JAY LOCKE et MATT DARKER

                                                                                                                                           défendeurs

                             MOTIFS DE L'ORDONNANCE ET ORDONNANCE

LE JUGE DAWSON


[1]                 Une seule question est soulevée dans le cadre de la présente demande de contrôle judiciaire d'une décision provisoire rendue par un examinateur indépendant désigné en vertu du programme de dotation de l'Agence des douanes et du revenu du Canada (l'ADRC) : celle de savoir si l'examinateur a mal interprété sa compétence et a manqué aux principes de justice naturelle en refusant d'ordonner la divulgation de certains documents.

CONTEXTE

(i) Le programme de dotation

[2]                 L'ADRC est une agence qui a été créée sous le régime de la Loi sur l'Agence des douanes et de revenu du Canada, L.C. 1999, ch. 17 (la Loi). Le paragraphe 54(1) de la Loi oblige l'Agence à élaborer « un programme de dotation en personnel régissant notamment les nominations et les recours offerts aux employés » .
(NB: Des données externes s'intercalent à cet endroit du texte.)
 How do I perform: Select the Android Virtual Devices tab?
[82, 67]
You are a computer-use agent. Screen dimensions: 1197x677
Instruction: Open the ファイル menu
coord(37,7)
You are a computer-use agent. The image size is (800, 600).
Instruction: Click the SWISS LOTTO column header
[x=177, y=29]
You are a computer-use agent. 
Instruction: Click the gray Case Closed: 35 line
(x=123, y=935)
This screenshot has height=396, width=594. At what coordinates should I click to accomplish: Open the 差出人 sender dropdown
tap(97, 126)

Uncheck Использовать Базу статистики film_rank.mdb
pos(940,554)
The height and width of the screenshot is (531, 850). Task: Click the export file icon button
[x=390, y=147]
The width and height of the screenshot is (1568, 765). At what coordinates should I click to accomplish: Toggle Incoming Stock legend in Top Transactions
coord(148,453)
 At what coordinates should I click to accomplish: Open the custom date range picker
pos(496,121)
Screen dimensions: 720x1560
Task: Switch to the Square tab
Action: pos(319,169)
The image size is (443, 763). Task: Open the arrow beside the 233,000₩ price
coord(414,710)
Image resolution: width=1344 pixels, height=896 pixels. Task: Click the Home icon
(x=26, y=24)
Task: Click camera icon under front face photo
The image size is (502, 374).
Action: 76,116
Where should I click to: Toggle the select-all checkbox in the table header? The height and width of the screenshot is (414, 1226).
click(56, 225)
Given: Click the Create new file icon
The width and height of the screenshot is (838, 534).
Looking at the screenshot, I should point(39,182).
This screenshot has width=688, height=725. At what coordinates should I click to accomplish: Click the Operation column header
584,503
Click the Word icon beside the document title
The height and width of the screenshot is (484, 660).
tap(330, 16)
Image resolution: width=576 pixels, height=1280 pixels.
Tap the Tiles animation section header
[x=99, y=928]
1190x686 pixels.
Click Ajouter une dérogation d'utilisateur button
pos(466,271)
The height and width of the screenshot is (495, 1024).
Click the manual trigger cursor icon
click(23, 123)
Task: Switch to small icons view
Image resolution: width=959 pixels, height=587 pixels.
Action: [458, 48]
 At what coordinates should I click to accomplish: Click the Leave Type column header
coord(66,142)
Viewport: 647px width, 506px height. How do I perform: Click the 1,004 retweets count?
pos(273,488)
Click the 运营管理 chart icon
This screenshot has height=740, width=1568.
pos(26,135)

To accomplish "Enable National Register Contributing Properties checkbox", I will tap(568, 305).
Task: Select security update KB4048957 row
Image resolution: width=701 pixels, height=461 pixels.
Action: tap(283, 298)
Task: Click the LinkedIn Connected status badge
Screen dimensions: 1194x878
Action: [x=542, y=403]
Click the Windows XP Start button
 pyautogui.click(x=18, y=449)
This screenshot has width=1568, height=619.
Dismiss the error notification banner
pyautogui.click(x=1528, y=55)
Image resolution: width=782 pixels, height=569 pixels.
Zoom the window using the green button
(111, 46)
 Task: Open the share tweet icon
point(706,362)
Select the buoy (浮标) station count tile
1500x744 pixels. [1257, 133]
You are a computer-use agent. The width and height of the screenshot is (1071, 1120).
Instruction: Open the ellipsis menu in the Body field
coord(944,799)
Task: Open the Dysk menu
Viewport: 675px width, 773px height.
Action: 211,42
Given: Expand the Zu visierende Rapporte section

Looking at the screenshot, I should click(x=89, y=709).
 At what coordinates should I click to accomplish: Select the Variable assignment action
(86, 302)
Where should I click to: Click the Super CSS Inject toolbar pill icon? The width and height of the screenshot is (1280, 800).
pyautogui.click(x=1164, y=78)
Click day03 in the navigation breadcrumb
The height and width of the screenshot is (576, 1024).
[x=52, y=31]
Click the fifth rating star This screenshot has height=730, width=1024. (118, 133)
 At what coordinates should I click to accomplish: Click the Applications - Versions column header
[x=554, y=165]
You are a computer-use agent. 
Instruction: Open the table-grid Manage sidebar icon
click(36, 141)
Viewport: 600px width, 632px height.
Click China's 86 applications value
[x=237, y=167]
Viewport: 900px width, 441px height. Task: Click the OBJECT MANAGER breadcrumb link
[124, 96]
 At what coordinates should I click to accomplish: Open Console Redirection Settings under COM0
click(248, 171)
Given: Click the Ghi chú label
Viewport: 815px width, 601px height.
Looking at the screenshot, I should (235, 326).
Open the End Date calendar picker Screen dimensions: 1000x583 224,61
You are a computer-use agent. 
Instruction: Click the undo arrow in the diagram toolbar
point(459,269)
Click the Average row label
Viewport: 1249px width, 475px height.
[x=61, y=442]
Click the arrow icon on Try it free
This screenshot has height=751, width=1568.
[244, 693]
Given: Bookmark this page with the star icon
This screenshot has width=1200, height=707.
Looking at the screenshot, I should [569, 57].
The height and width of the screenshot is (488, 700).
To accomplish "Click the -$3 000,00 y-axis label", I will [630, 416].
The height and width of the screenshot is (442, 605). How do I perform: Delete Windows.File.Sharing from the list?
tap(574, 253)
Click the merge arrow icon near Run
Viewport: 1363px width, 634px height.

[3]                 Le programme de dotation mis sur pied en vertu du paragraphe 54(1) de la Loi prévoit que chaque processus de sélection comprend trois étapes principales : l'examen des candidatures à la lumière des conditions préalables à remplir pour occuper le poste, une évaluation des candidats qui remplissent les conditions préalables en fonction des qualités requises pour le poste en question et le placement d'un ou de plusieurs candidats qualifiés. L'ADRC met sur pied un jury de sélection chargé de s'occuper des deux premières phases du processus de sélection. Les gestionnaires chargés de doter les postes prennent toutes les décisions de placement.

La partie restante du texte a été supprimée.